[BEGIN WORKING DATA]
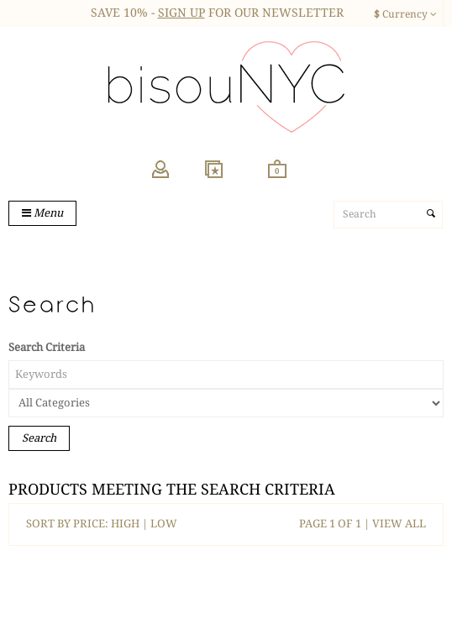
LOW (163, 523)
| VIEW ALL (393, 523)
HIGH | (130, 523)
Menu (42, 213)
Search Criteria (46, 347)
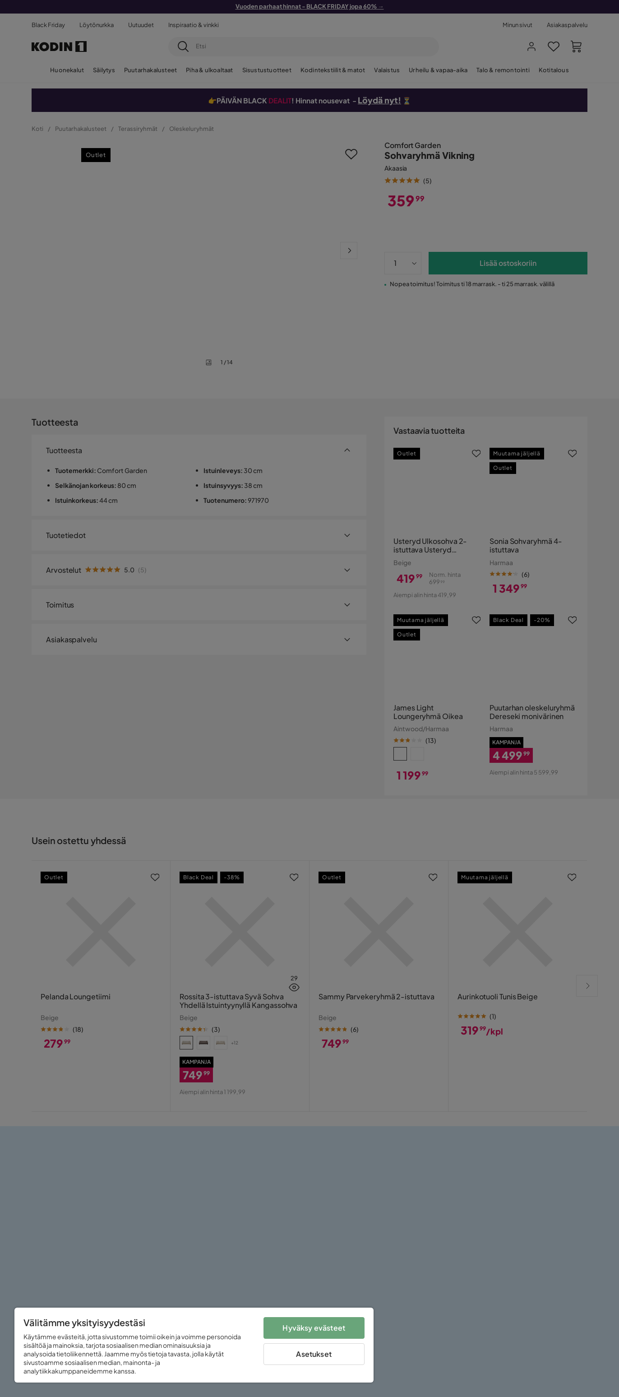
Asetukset (313, 1354)
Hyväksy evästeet (313, 1327)
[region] (194, 1345)
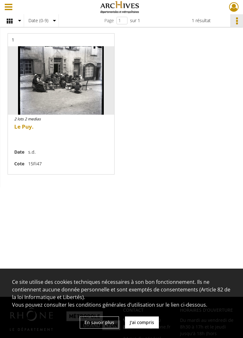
[END WORKING DATA]
TO DO -> Copy out every line of the material above, keeping all its wording intact, and multiply each coordinate by 0.2, rounding to the nearest whole number with halves rounded up. Leave the pictures out.

SOLUTION TO THIS TASK ->
LOW (33, 105)
| VIEW ALL (79, 105)
HIGH | (26, 105)
Menu (8, 43)
Search Criteria (9, 69)
Asetukset (63, 271)
Hyväksy evästeet (63, 265)
[region] (39, 269)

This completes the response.